Billys’ life was severely affected by my defect in his DNA because there is no cure, and with all the treatments he gets just so he can relieve some of what he has to deal with, he still has a huge difficulty with his life to this day. Billy and his parents have multiple doctors and they always hope for new research and a cure. As Billy grew older his condition grew stronger and he as grew weaker he was unable to do regular activities, but Billy was a very happy baby but after 18 months of a very happy and energetic baby. My gene mutation killed Billy and his story did not continue, but his parents still hope that a cure will be found so none has to go through the pain they went through.
Sources:
https://ghr.nlm.nih.gov/condition/spinal-muscular-atrophy#statistics
https://www.mda.org/disease/spinal-muscular-atrophy/causes-inheritance
https://en.wikipedia.org/wiki/Spinal_muscular_atrophy#Signs_and_symptoms
http://kidshealth.org/en/parents/sma.html
http://www.ninds.nih.gov/disorders/sma/detail_sma.htm
http://www.smasupportuk.org.uk/sma-type-1-information
The Making of the Mutation Story:
ASK
Some of the questions that I asked included:
How is the mutation caused?
What causes the mutation? And where?
How is the mutation passed along? And what happens with the mutation in the body?
Is there a cure for SMA? And what is the treatment?

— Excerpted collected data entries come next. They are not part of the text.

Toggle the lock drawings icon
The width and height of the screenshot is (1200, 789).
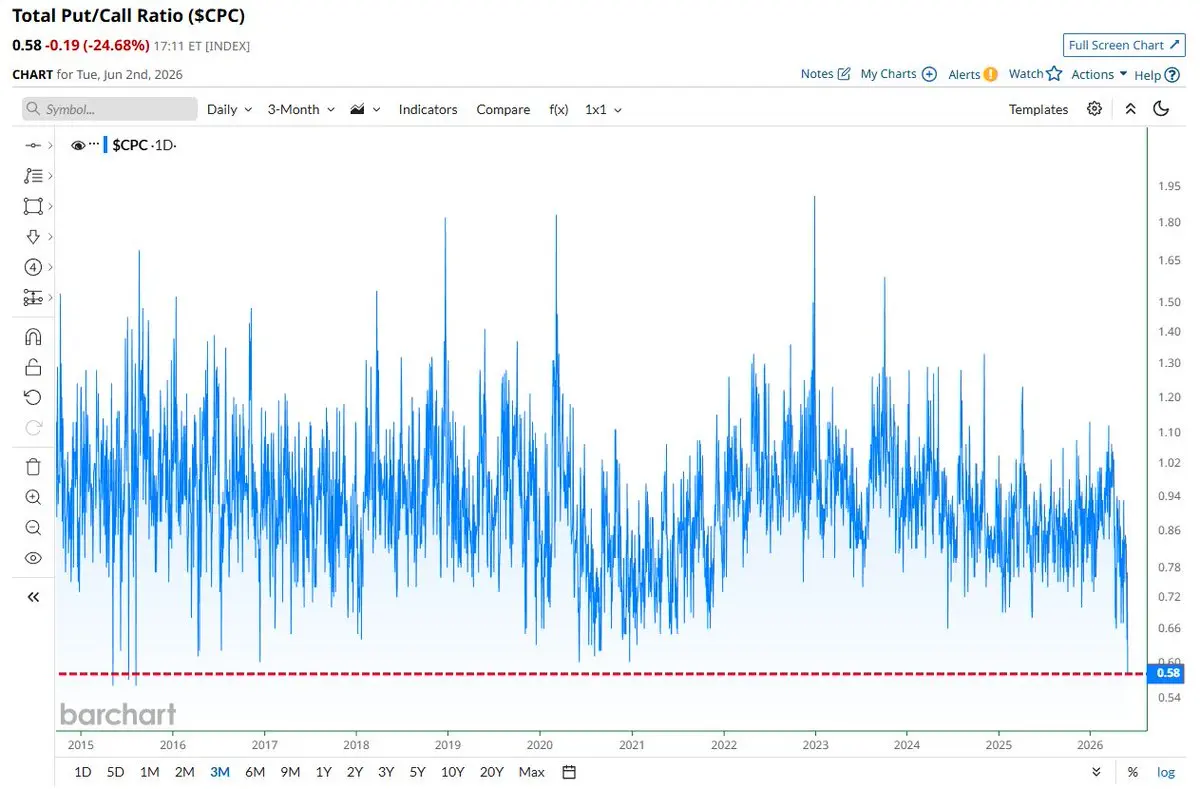(x=33, y=366)
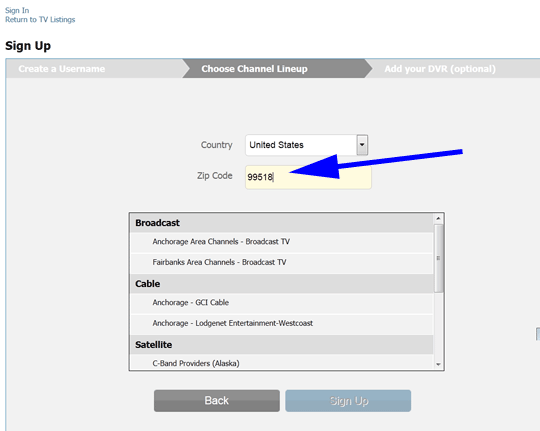Open the Add your DVR (optional) step

[440, 69]
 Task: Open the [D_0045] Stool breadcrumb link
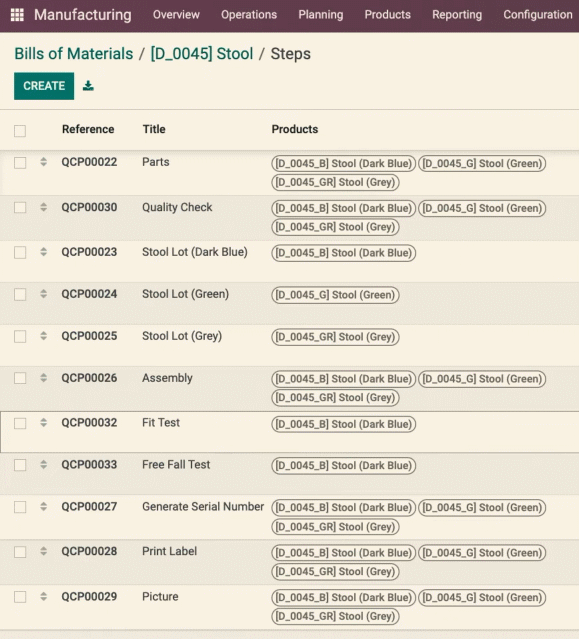[x=202, y=54]

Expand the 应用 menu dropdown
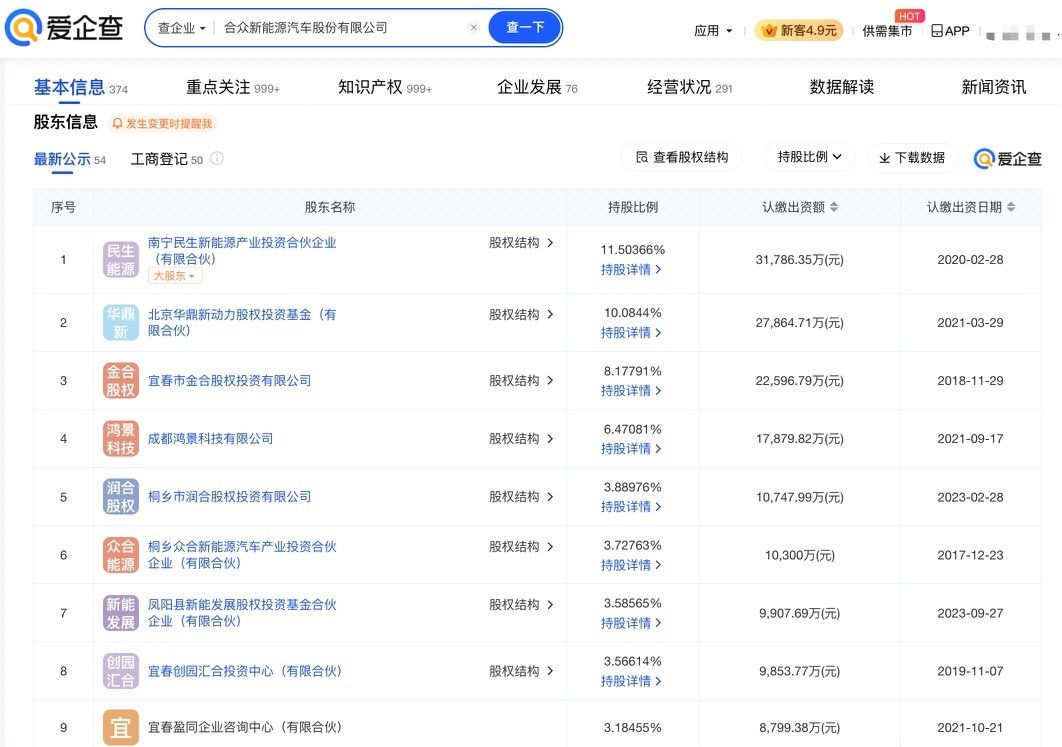(x=713, y=30)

How does the mutation affect someone?
What gene is defected for the mutation to take place? And how is it defected?
ACQUIRE
The digital tools I used included:
MDA.org
Wikipedia
Spinal Muscular Atrophy Support UK
U.S. National Library of Medicine
ANALYZE
For each question I found relevant information and sources by analyzing what I read and what was on the sites. For each site I looked at the advertisements to see if there were any and if they should be “trusted.” I also looked at the ending in for the cite, and most of them were .gov or .org which was a clear sign that means that I can and should use this site. At the end of analyzing the information from the reliable sites I made sure I used my own words and I cited/embedded each site, to make sure I gave credit and to show where I got the information. I verified the sites I used and the information I used with multiple sites to make sure everything was reliable.
ASSESS
Overall, the whole process went very smoothly and I was able to show my learning and comprehension in this subject. I am very happy with the end result but some things I could fix for next time is taking more time to read something through and really get an understanding of it. And another thing could be to use a couple more sites to expand and maybe listen to some educational videos with examples for better detail comprehension. But in the end I believe I did a pretty good job and that I personally, was able to understand this mutation a little bit better.